My husband and I watched Babette ‘s Feast the other night. In this beautiful movie the old people go out into the night after dining on a sublime banquet -- a foretaste of the heavenly feast. "The stars come closer every night," one says, "and the candle burns lower." Yet they join hands and sing a joyful benediction. Clearly they are prepared for the heavenly banquet, and death is no dirty little secret.
I think, Dylan Thomas to the contrary, that I would prefer to go gentle into that dark night. Only I don’t believe it’s going to be a dark night. I think it’s going to be something like Frederick Buechner once wrote:
We are going, I believe, much further than at this point we can possibly see, and in everything we do or fail to do, much more is at stake, I believe, than we dream. In this life and in whatever life awaits us, he is the way; that is our faith. And the way he is, is the way of taking time enough to love our little piece of time without forgetting that we live also beyond time.
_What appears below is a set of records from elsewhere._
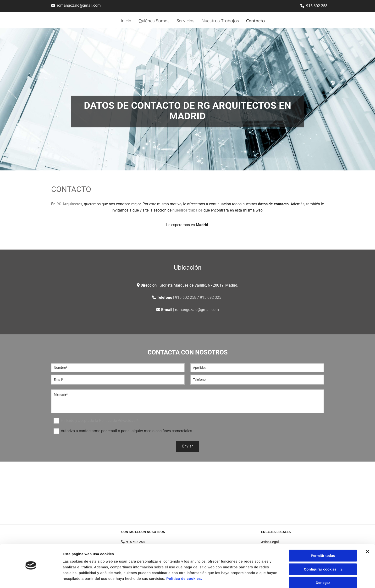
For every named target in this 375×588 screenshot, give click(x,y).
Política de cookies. (184, 565)
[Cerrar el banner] (368, 538)
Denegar (323, 569)
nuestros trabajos (187, 210)
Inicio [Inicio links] (126, 21)
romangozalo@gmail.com (79, 5)
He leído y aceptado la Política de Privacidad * (99, 420)
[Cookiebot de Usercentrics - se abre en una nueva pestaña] (31, 579)
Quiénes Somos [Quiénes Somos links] (154, 21)
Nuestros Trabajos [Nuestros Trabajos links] (220, 21)
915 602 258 (317, 6)
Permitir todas (323, 542)
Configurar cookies (323, 556)
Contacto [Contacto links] (256, 21)
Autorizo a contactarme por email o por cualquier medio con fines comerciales (126, 430)
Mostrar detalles (76, 578)
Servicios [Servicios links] (186, 21)
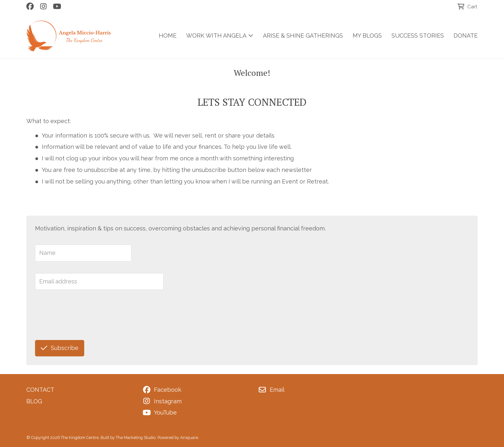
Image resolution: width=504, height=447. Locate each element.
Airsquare (189, 437)
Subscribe (59, 348)
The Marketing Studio (136, 437)
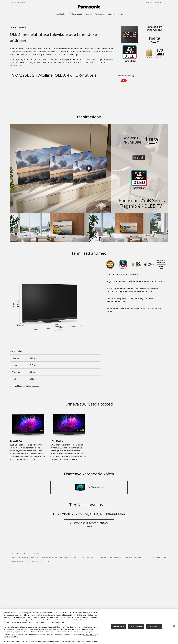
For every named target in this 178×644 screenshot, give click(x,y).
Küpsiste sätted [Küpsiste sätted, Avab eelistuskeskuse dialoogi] (118, 626)
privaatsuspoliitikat (11, 636)
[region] (89, 626)
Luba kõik (154, 626)
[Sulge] (174, 626)
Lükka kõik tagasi (136, 626)
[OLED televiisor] (89, 567)
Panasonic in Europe (19, 2)
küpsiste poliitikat (90, 634)
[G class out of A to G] (124, 160)
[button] (89, 605)
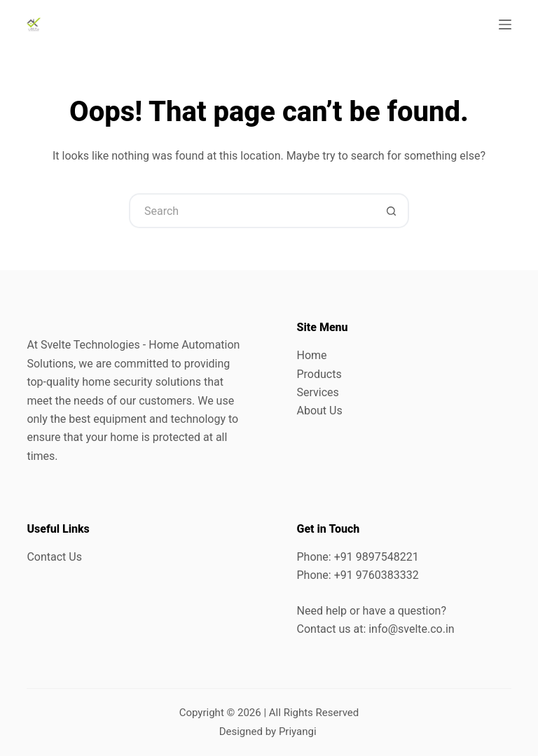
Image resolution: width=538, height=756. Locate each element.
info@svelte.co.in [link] (411, 629)
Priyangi (298, 732)
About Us (319, 410)
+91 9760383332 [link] (376, 575)
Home (312, 355)
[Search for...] (251, 211)
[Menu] (505, 24)
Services (318, 392)
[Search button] (392, 211)
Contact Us (54, 556)
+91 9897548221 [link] (376, 556)
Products (319, 374)
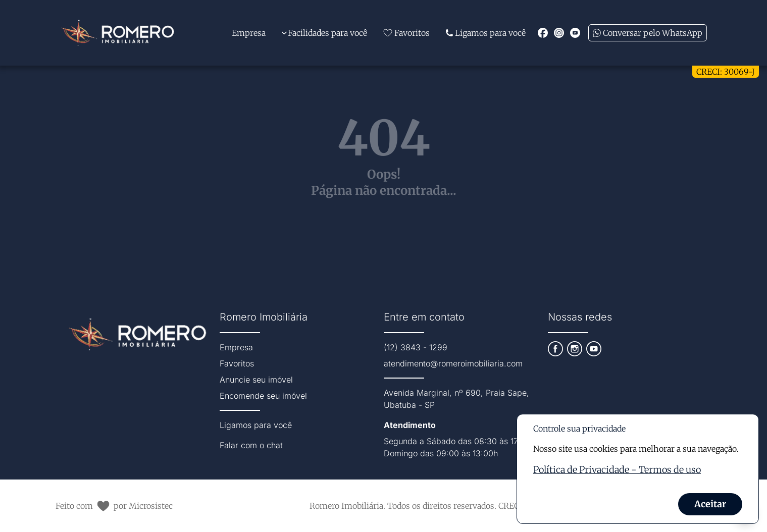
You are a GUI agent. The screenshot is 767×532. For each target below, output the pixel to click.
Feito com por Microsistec (114, 506)
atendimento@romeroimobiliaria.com (453, 363)
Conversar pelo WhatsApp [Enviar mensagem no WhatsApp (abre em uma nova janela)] (647, 33)
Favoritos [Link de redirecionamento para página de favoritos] (406, 33)
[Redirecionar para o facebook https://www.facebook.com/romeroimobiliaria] (543, 33)
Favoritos (237, 363)
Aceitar (710, 504)
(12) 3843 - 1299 (416, 347)
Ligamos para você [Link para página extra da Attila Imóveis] (486, 33)
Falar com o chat (251, 445)
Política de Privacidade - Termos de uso (617, 469)
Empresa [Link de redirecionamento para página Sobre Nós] (248, 33)
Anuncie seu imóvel (256, 380)
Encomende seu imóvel (263, 396)
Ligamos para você (255, 425)
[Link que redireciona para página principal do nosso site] (118, 33)
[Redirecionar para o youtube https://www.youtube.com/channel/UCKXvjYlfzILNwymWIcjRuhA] (575, 33)
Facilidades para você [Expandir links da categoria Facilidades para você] (324, 33)
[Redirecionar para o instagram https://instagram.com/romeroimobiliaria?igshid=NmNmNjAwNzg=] (559, 33)
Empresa (236, 347)
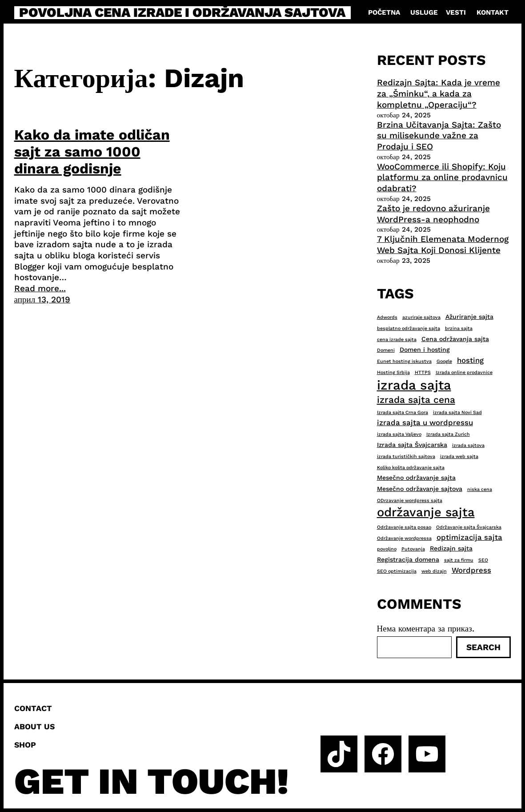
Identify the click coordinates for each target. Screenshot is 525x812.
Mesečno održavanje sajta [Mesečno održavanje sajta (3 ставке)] (416, 478)
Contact (33, 708)
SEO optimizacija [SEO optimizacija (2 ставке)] (397, 571)
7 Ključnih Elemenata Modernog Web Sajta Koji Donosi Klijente (443, 245)
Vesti (456, 12)
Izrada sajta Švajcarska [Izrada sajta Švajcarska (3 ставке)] (412, 445)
That’s what I want to do. I want to love my little piece of time like I love the little piece of ground on which my house sits. But when my piece of time is over, when the pain gets too bad, then I’d like to have the family and the pastor and the good doctors and nurses and friends surrounding me as I say farewell. I’d like to hear "Sheep May Safely Graze" once more, and I’d like to taste the Last Supper, knowing that they have saved the best wine till last. Maybe I will discover, like St. Francis, that it is possible to praise kind and gentle death.
Buechner also writes that death is not the final end -- it is the end of an act, not the end of the drama. If we really believe that then mercy killing is, to use a strange phrase, a profound technicality. The question for me is:
Can we knock on death’s door when the storm outside is unbearable, or ought it only to be opened from the other side? I believe that in his great mercy our faithful Savior will understand our attempts to be merciful to ourselves and others. Can anyone say Amen?